Up the Albert
The dress code was smart casual, so I wore my House of Foxy Hostess dress. Mr Robot gave this dress to me last Christmas and it has become my go-to for 'nice' events. While it's 40s in style, the shape is classic enough that it won't scare non-vintage-lovers, the navy colour is appropriate for virtually any occasion, and the fabric – which I think they no longer use, sadly – doesn't crease, so it's fine for events like this where I spend several hours on trains beforehand. I wore my old Hush Puppies 'Freya' shoes and carried the 1960s Eros bag I found in a charity shop. Then, because it was cold, I plonked my fair isle cardigan on top. I don't care if it ruined the effect a bit, I hate being cold.
(Sorry if you're fed up of seeing things like that dress and cardigan a lot. I don't own masses of clothes, so the ones I do own get a fair bit of wear.)

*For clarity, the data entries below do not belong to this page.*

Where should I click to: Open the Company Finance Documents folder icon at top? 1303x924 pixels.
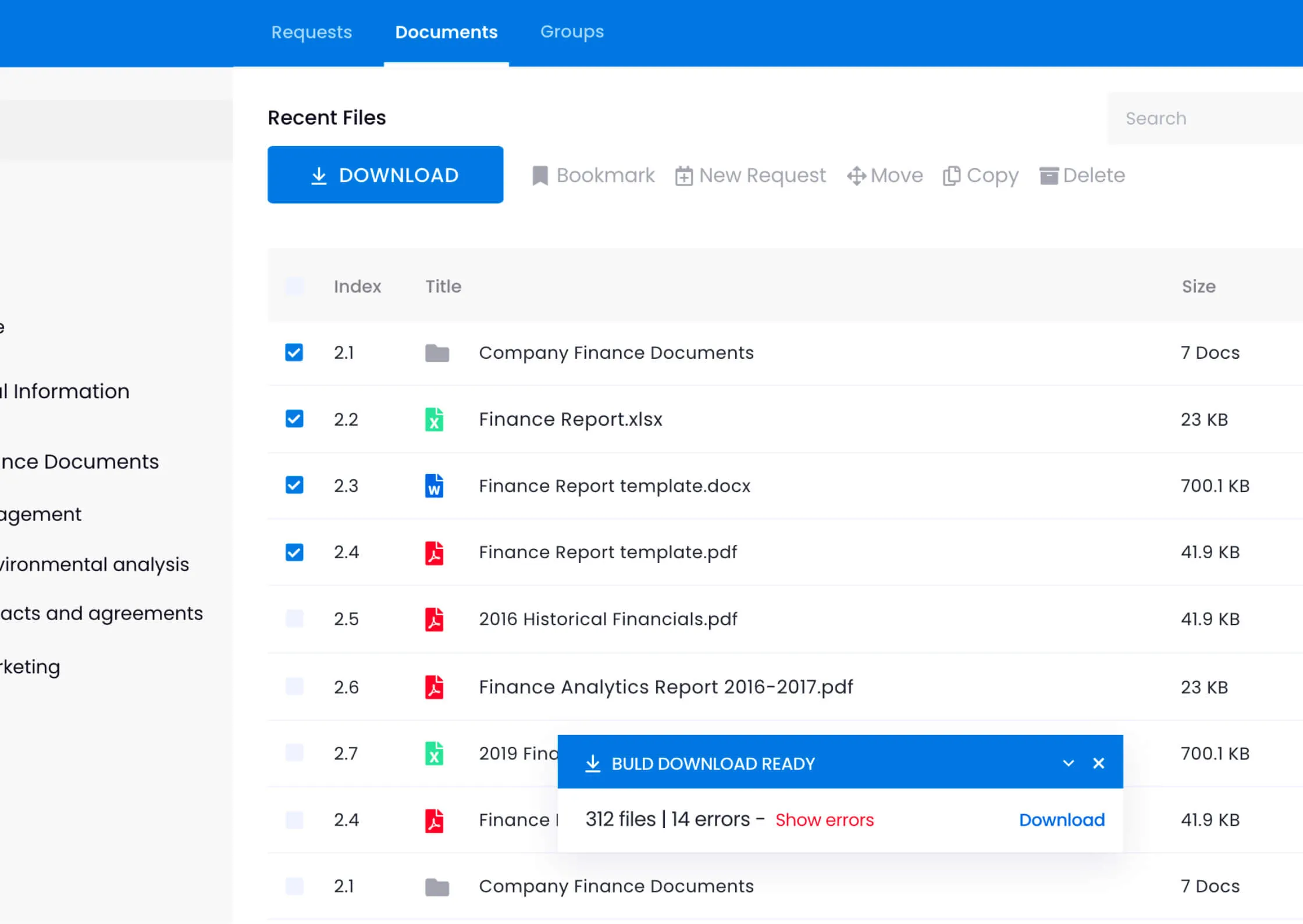tap(437, 353)
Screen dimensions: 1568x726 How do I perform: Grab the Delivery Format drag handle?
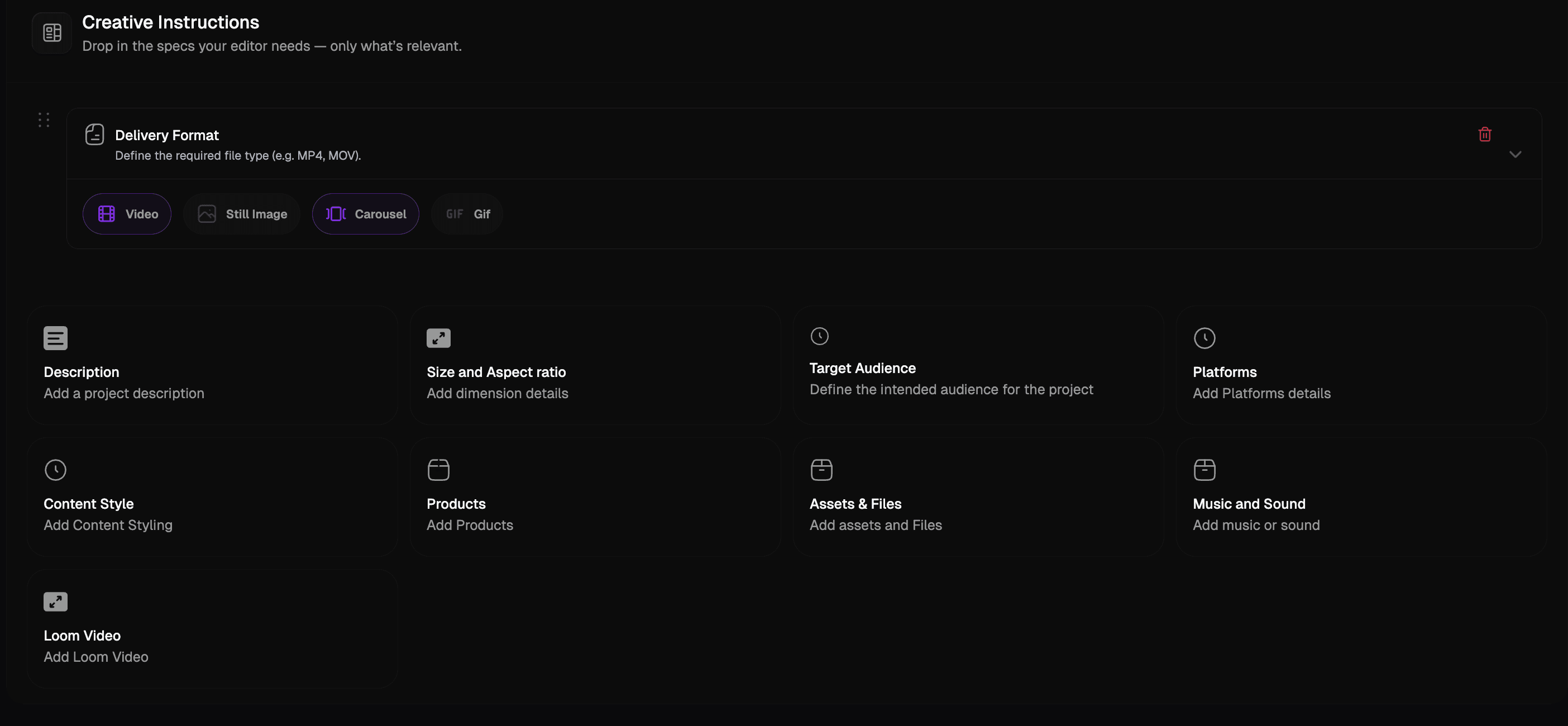(x=44, y=120)
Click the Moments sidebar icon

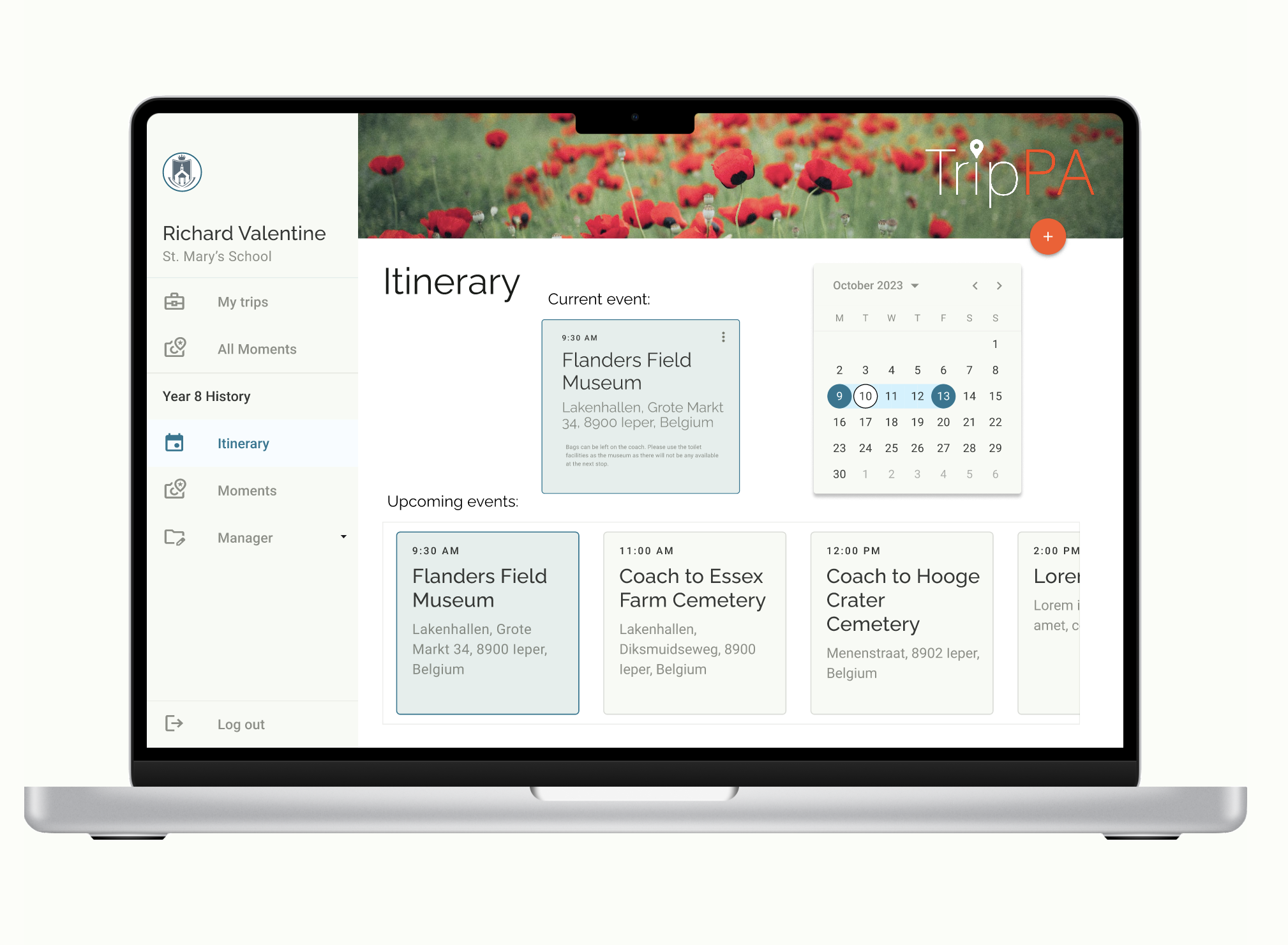(x=175, y=490)
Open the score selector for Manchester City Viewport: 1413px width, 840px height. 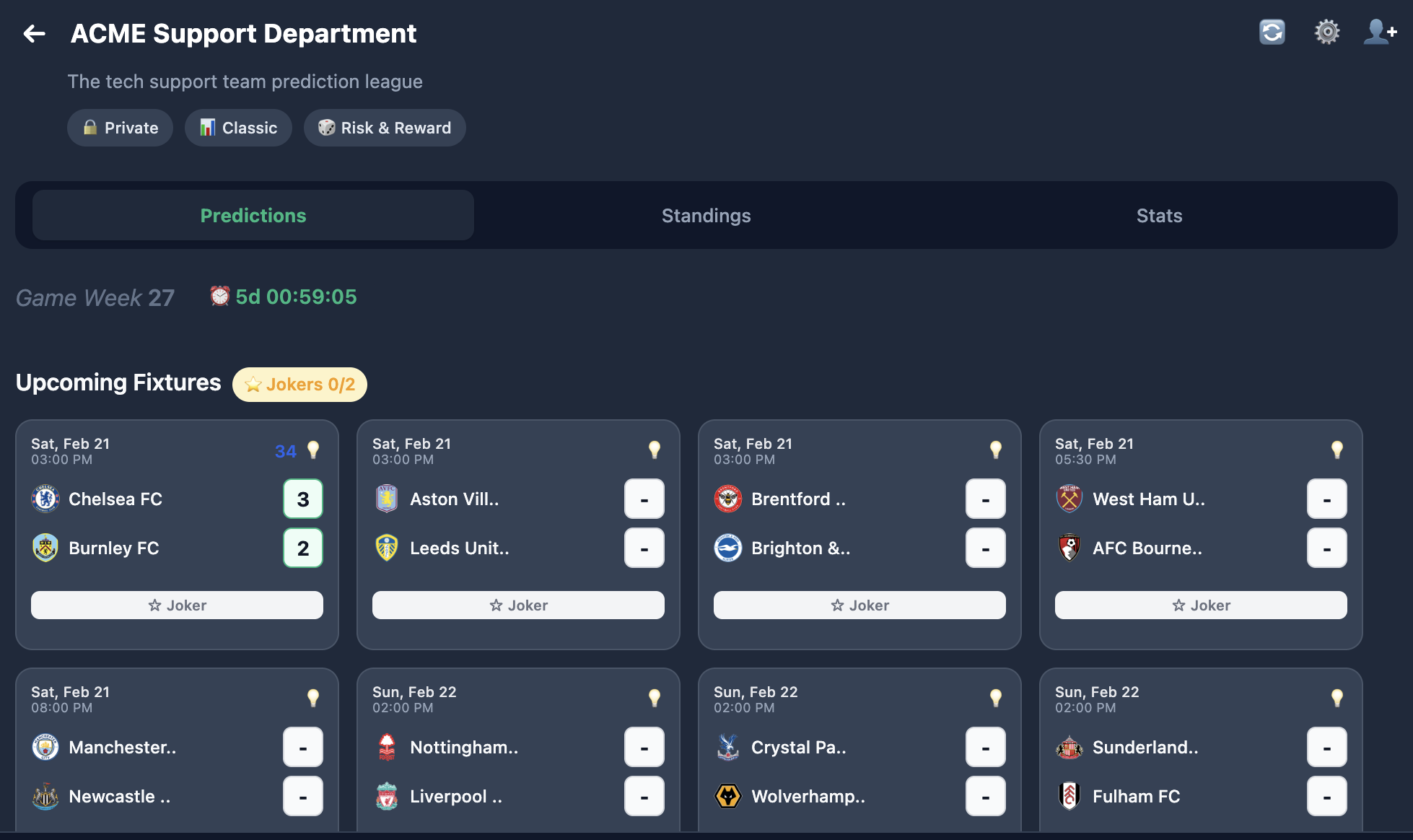tap(302, 747)

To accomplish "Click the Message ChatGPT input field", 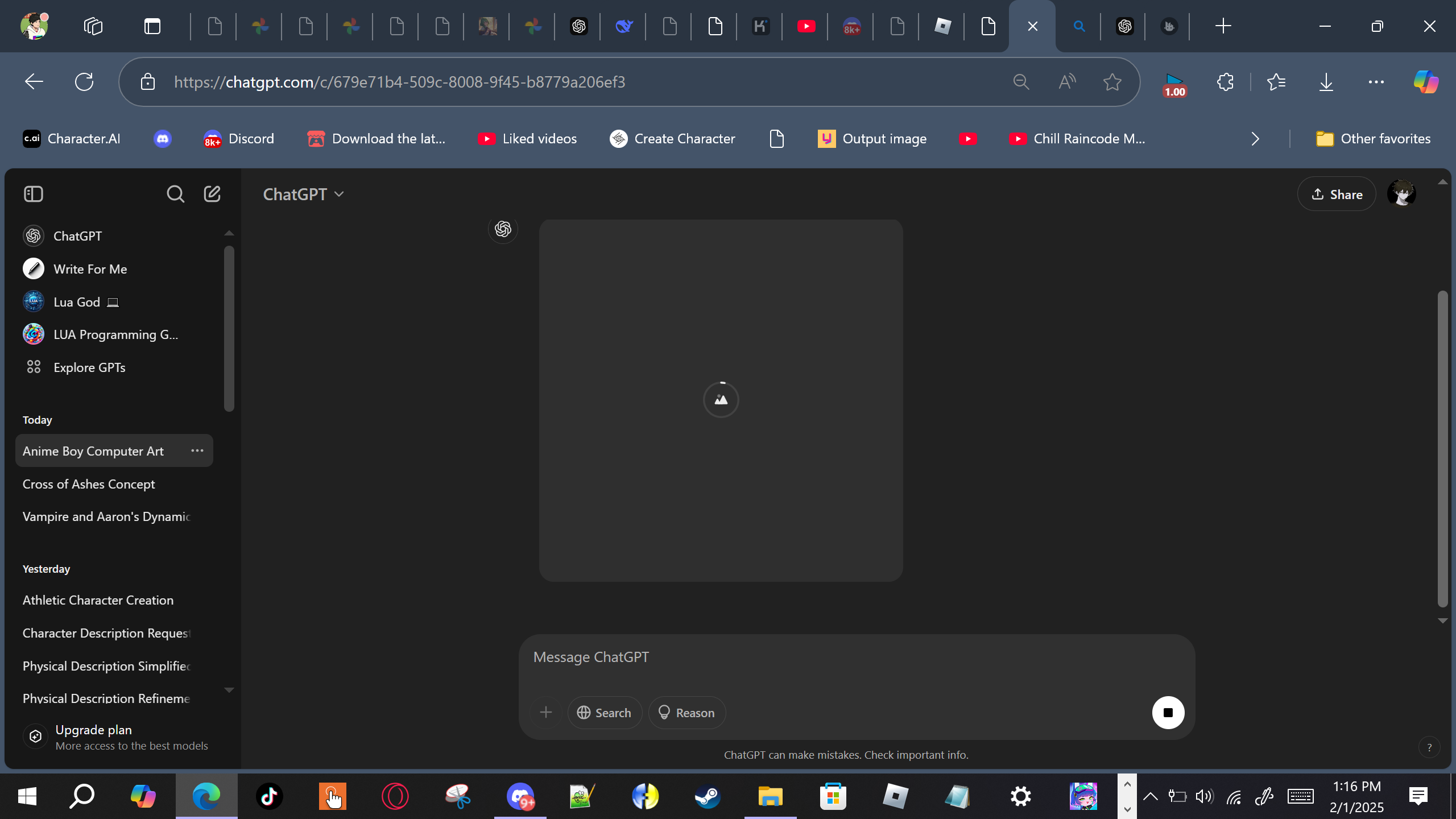I will [853, 657].
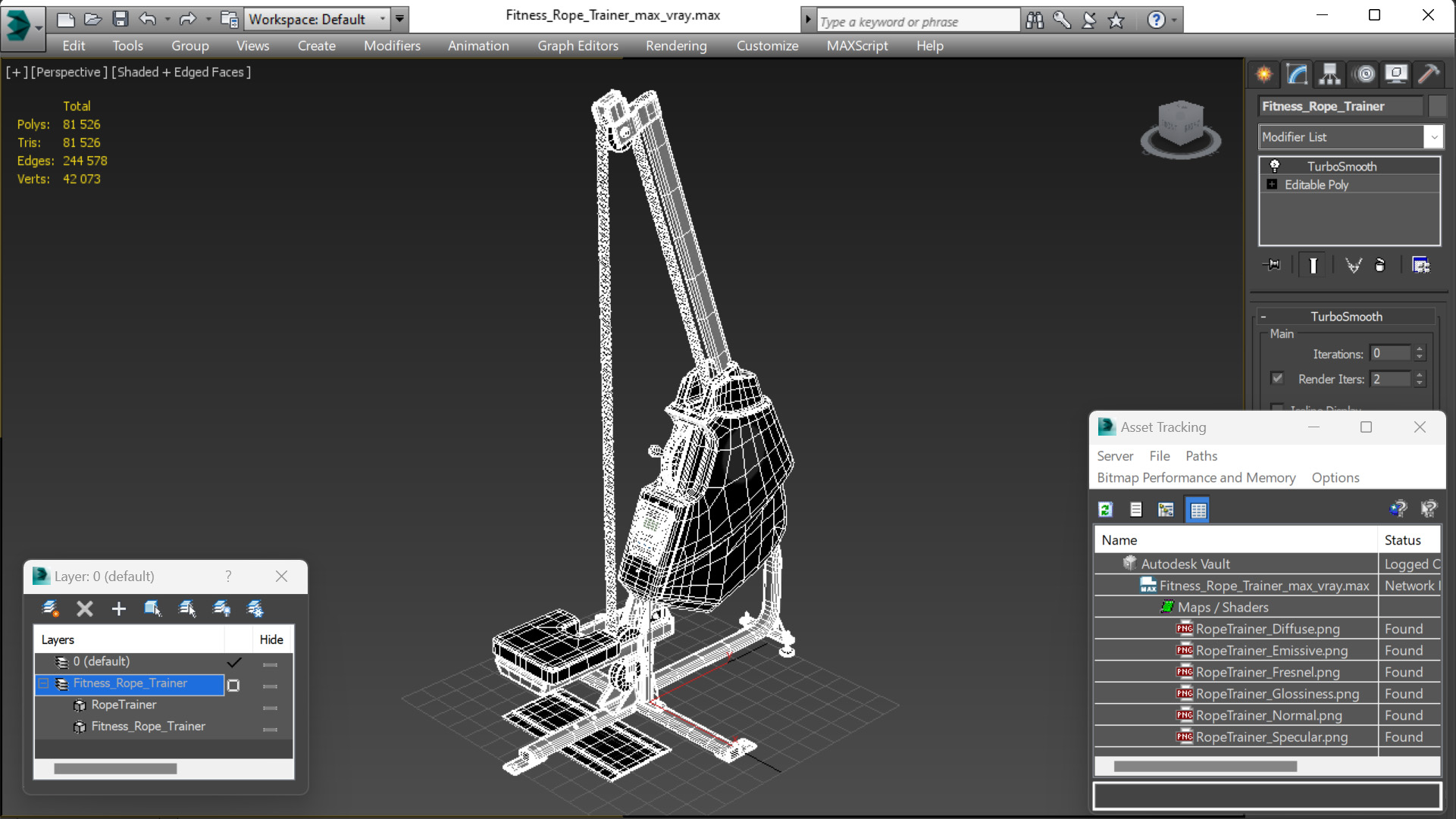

As we got into London a bit early, we had a ponk around the V&A. We had planned to go to the Natural History Museum, but the queue was horrendous. In the past few years I've learned to get into the entrance hall at the V&A and NOT head to the back. I always used to go to the back and end up in the sculpture area and see the same things on every visit. Now I know better, and get to see different things each time. This time we went left from the entrance hall, to the British galleries, and saw decorative things from the Tudors onwards. Textiles, ceramics, furniture... It was fascinating. There were even a couple of complete rooms, the Norfolk House Music Room and the Henrietta Street Room. After whizzing through Britain from the Renaissance to Georgians, we found ourselves in the Silver Galleries, which are full of dishes, ornaments, and wine coolers large enough to bathe in, then headed off to find a pub for a drink before going to the Royal Albert Hall.
That part of Kensington is great for museums but it sucks for pubs. We did find one in the end – hooray for smartphones. We'd never have found one without Google Maps.
And then on to the Royal Albert Hall. It looks cool from the outside, but London is so packed with larger dramatic buildings that perhaps it doesn't have the same impact it did when it was built, though when you get up close it's beautifully detailed, in the way only Victorian buildings are. Nowadays we seem to have lost the ability to build things that are impressive from a distance and really engaging and interesting up close. The Victorians built to appeal to both masses passing by, and individuals interacting with structures. Inside it is, as the support act Jack Lukeman pointed out, 'like being inside a Faberge egg', round and gilded and lovely.
I hope your weekend was as much fun.